Hashing methods have sparked great attention on multimedia tasks due to their effectiveness and efficiency. However, most existing methods generate binary codes by relaxing the binary constraints, which may cause large quantization error. In addition, most supervised cross-modal approaches preserve the similarity relationship by constructing an n×n large-size similarity matrix, which requires huge computation, making these methods unscalable. To address the above challenges, this article presents a novel algorithm, called scalable discrete matrix factorization and semantic autoencoder method (SDMSA). SDMSA is a two-stage method. In the first stage, the matrix factorization scheme is utilized to learn the latent semantic information, the label matrix is incorporated into the loss function instead of the similarity matrix. Thereafter, the binary codes can be generated by the latent representations.

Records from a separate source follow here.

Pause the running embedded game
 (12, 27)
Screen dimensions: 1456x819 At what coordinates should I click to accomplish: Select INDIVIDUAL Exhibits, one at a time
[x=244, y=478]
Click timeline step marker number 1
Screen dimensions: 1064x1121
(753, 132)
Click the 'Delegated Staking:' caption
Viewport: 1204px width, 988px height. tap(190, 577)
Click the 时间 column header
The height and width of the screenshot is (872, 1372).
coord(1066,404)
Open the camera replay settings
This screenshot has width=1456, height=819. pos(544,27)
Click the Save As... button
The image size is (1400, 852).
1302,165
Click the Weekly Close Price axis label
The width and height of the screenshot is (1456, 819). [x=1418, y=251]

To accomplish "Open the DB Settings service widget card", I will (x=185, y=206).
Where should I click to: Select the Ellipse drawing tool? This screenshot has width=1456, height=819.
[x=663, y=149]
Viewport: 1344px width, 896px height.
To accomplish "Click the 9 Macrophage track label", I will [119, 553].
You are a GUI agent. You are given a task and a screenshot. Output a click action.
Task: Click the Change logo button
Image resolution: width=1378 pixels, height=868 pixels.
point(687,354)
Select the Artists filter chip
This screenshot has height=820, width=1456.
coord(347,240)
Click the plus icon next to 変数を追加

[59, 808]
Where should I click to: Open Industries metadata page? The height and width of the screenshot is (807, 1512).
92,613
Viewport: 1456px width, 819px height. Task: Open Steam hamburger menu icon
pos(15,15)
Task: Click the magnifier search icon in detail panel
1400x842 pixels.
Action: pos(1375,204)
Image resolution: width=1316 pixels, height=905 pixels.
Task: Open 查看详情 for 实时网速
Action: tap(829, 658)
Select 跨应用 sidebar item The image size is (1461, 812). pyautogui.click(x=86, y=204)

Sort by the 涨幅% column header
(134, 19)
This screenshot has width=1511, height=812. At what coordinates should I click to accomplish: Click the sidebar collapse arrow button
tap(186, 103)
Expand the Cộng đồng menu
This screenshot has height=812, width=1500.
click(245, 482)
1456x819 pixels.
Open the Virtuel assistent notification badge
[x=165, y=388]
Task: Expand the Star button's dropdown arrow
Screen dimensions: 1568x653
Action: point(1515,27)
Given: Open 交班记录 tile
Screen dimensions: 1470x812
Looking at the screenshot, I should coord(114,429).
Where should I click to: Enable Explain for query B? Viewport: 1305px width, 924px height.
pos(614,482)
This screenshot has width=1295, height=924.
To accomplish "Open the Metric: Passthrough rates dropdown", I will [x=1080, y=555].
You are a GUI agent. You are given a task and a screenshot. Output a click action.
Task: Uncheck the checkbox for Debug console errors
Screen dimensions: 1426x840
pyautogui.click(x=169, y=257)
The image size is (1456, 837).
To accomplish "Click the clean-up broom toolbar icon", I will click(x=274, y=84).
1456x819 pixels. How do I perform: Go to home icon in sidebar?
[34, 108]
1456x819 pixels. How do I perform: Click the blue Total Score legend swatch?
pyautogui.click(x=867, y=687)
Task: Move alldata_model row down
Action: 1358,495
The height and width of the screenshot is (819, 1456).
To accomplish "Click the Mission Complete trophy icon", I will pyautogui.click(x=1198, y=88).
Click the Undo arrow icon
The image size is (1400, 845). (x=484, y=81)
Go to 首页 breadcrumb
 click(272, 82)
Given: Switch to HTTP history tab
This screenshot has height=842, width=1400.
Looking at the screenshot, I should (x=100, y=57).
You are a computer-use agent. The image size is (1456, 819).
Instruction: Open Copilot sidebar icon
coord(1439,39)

During optimization, we can avoid manipulating a large n×n similarity matrix, and the hash codes can be generated directly. In the second stage, a novel hash function learning scheme based on the autoencoder is proposed. The encoder-decoder paradigm aims to learn projections, the feature vectors are projected to code vectors by encoder, and the code vectors are projected back to the original feature vectors by the decoder. The encoder-decoder scheme ensures the embedding can well preserve both the semantic and feature information. Specifically, two algorithms SDMSA-lin and SDMSA-ker are developed under the SDMSA framework. Owing to the merit of SDMSA, we can get more semantically meaningful binary hash codes. Extensive experiments on several databases show that SDMSA-lin and SDMSA-ker achieve promising performance.